Gardening, Kids, and Comparisons. It’s all happy in a sad kind of way.
It is beautifully cool tonight as I write this post.
Low humidity, a cool 72 degrees, full moon. it feels like Football Season.
You have no idea how much I love Football Season.
I may or may not have an addiction to NCAA Football. Perhaps more than my husband. I can sit at home on a Saturday, turn on ESPN, and watch for solid 12 hours. I have this thing for underdog teams. For good looking uniforms. For beef eating farm boys tossing the pigskin. Gosh, I miss Colt McCoy and our Saturday one-sided love affair.
But this post isn’t about football.
It’s about my garden.
Tonight there are still buckets of cherry reds and yellow bells flourishing on the vine. There are huge purple peppers growing. There is okra. San Marzano tomatoes. Herbs upon herbs. There is a second round of raspberries starting to come on. And now, the grapes are really beginning to ripen up.
We are going to have SO many grapes. And quite honestly? I can’t wait. We have four varieties, and while we aren’t even sure what the varieties ARE, we collectively agree after our trip to Treehouse Vineyards, that the white grapes are Muscadine. I am thrilled about that!
I’m excited to make juice, and jelly. I’m anxious to try a Grape Pie. Heck…we may even attempt making wine this year. Is it hard? I’ve not looked into it, so if you have, and you can offer some advice (please!) I would love to have it!
While I love this time of year – the changing of the season coming on, the first few cool nights in the Dog Days of summer, it is also bittersweet. It means the warm days have passed in a blink. The season of fresh fruit and vegetables practically gone.

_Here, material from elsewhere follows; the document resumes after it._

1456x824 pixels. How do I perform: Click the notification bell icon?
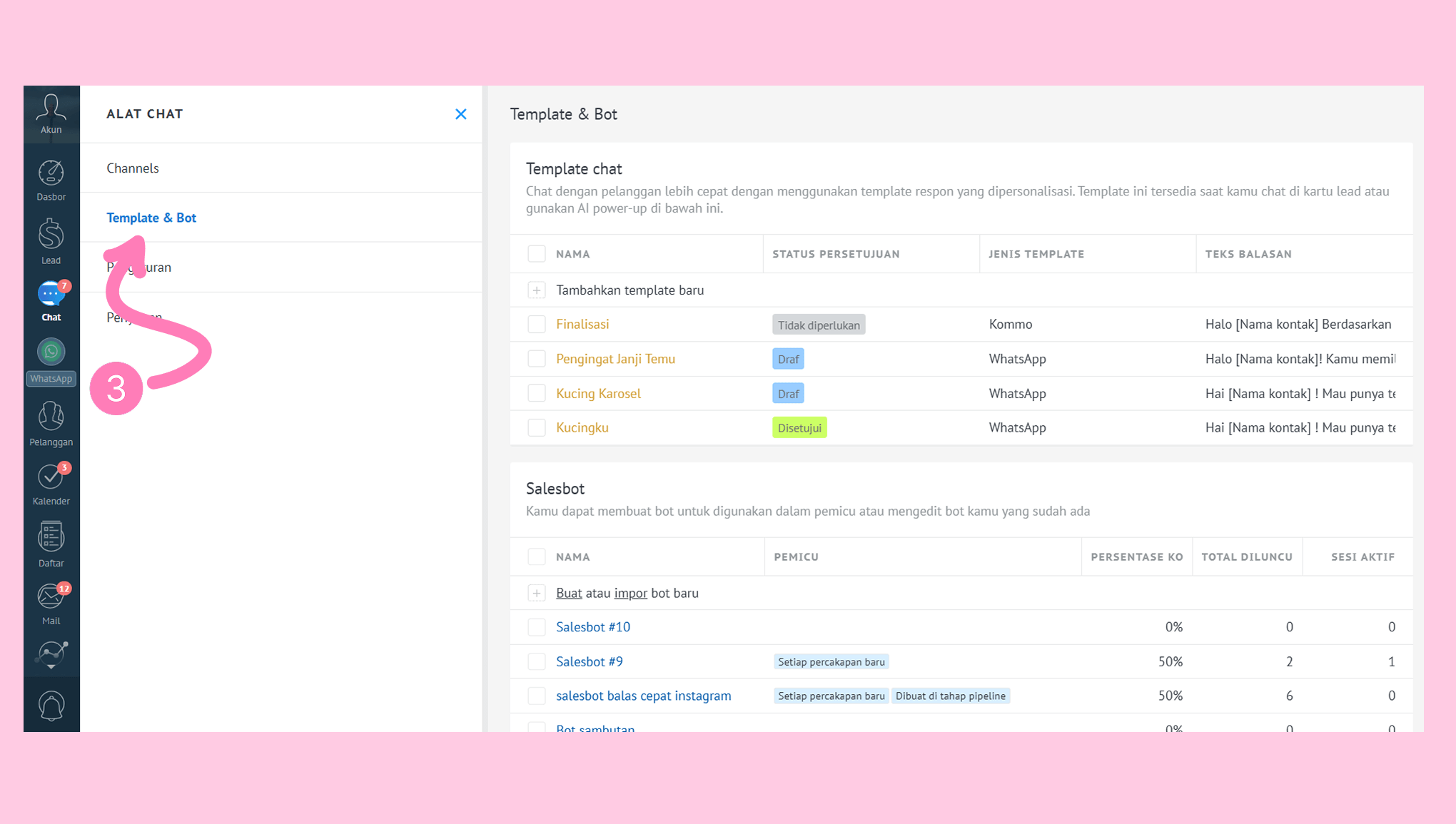pyautogui.click(x=51, y=705)
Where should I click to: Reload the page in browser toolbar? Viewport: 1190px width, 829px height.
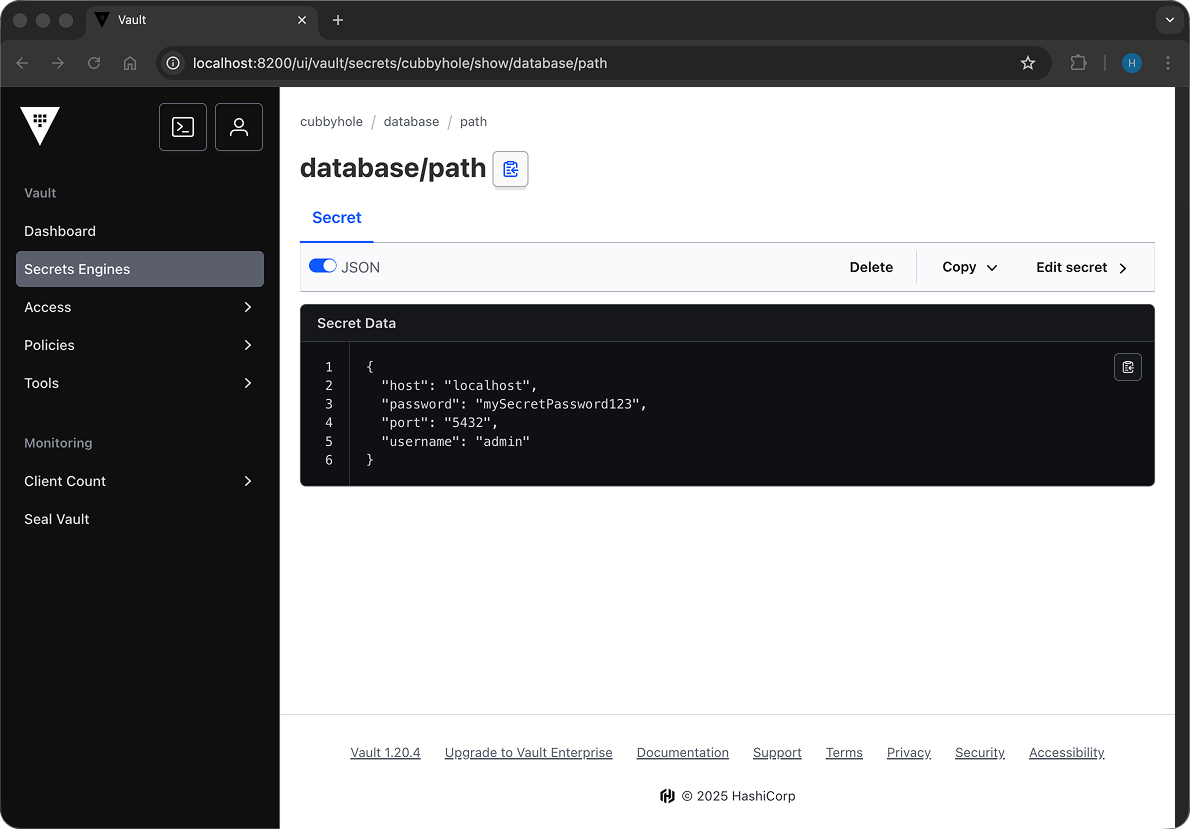94,63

I will miss the taste of red ripe tomatoes, warm on my tongue, fresh from the vine. I will miss traipsing up into the back yard to dig out a sweet onion from the dirt. I’ll miss berry stained little boy fingers and dirty bare feet.
Tonight we took our baby to Pre-School Orientation. He was so excited to be going to Big Boy School. It’s only 3 days a week, for 3 hours each day, but it’s more than that.
He’s growing up and there is nothing I can do to stop it.
How long will it be before he is independent of me entirely? Before he’d rather die than cuddle with me in big comfy blankets? I am afraid it will happen as quickly as the garden fades.
One more year until he’s in Kindergarten.
I’m going to do my best to make it a great last year of childhood.